In the past two decades, adaptation studies has evolved from a relatively neglected paradigm to a major approach in Shakespeare studies and literary studies more generally. One key factor in the rise of adaptation to academic prominence has been its enormous proliferation in popular culture, and particularly on the internet and on social media. Yet while there is a steadily growing body of scholarship on digital adaptation, very little of it has focused on the computational processes that run in the background of, and effectively constitute, any digital media product. Similarly, little attention has been paid in adaptation studies to the medium of computer source code.

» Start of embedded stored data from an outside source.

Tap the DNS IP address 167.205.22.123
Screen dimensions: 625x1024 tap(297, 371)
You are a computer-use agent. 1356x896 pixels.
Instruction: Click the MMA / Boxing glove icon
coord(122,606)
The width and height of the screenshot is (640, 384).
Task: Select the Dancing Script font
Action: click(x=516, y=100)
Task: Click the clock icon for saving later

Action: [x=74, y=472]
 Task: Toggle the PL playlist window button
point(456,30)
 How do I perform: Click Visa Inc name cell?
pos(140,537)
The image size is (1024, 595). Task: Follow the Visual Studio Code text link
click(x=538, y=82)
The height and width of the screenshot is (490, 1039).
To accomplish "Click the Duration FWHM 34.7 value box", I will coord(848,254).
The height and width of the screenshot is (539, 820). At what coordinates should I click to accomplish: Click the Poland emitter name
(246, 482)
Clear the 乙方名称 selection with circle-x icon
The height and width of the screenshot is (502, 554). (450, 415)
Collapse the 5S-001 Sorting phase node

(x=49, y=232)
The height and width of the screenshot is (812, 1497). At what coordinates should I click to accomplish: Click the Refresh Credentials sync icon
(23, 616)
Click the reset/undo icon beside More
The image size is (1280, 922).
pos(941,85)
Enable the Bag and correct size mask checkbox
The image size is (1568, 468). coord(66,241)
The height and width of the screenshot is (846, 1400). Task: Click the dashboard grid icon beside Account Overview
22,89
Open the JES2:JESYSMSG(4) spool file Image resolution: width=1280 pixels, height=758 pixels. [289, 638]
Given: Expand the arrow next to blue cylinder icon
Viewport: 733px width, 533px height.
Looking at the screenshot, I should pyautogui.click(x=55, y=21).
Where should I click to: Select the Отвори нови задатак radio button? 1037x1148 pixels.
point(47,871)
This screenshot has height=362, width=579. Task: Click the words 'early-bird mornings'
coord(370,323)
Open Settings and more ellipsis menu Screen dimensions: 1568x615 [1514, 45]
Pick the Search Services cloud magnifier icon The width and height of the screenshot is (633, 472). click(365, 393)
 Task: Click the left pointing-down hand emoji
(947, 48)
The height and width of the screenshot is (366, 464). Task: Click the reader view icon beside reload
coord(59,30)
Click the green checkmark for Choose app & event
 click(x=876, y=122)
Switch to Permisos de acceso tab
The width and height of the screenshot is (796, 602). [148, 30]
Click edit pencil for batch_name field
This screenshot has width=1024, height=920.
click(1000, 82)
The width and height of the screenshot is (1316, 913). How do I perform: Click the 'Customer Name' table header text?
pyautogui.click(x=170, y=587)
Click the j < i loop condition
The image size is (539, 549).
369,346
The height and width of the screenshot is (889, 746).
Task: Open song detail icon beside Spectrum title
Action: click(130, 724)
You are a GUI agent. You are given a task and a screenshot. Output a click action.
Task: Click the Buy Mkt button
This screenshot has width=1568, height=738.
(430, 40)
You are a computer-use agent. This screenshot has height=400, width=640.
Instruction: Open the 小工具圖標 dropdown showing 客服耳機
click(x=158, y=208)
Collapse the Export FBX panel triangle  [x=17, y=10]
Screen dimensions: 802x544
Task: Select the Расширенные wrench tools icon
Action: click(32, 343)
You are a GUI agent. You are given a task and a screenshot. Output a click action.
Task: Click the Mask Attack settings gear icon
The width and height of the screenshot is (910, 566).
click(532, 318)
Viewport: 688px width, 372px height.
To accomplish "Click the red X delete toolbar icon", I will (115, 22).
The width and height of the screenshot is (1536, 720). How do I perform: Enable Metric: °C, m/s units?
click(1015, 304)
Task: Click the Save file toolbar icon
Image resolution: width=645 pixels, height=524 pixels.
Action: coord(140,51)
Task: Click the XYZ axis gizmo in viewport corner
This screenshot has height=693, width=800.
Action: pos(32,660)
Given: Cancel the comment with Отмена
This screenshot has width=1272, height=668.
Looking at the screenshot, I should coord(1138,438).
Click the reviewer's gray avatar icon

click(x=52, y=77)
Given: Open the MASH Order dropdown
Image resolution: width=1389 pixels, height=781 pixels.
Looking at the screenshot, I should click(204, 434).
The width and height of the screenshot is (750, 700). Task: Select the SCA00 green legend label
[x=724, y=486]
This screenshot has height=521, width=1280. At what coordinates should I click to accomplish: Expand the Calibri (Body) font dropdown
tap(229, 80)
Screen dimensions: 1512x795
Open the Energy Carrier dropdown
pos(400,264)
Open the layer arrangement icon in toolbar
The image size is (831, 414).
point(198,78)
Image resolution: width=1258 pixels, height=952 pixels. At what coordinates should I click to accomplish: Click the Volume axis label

This presentation suggests how this gap might be filled by reading the Shakespeare Programming Language as a digital adaptation of Shakespeare’s plays.
Speaker
Dr. Reto Winckler
Reto Winckler completed a PhD in English literature at the Chinese University of Hong Kong from 2014 to 2018, graduating with a thesis on Madness and Folly in Shakespeare's Plays, and is now an associate research fellow at South China Normal University in Guangzhou. Apart from madness and folly, he is interested in ordinary language philosophy and the adaptional afterlives of Shakespeare's works, particularly in television series and digital media. His articles have been published in Texas Studies of Literature and Language, Shakespeare, The Journal of Adaptation in Film and Performance, Cahiers Élisabéthains, and Adaptation, where he is also a member of the editorial board. He is also the co-editor of Television Series as Literature (Palgrave, 2022).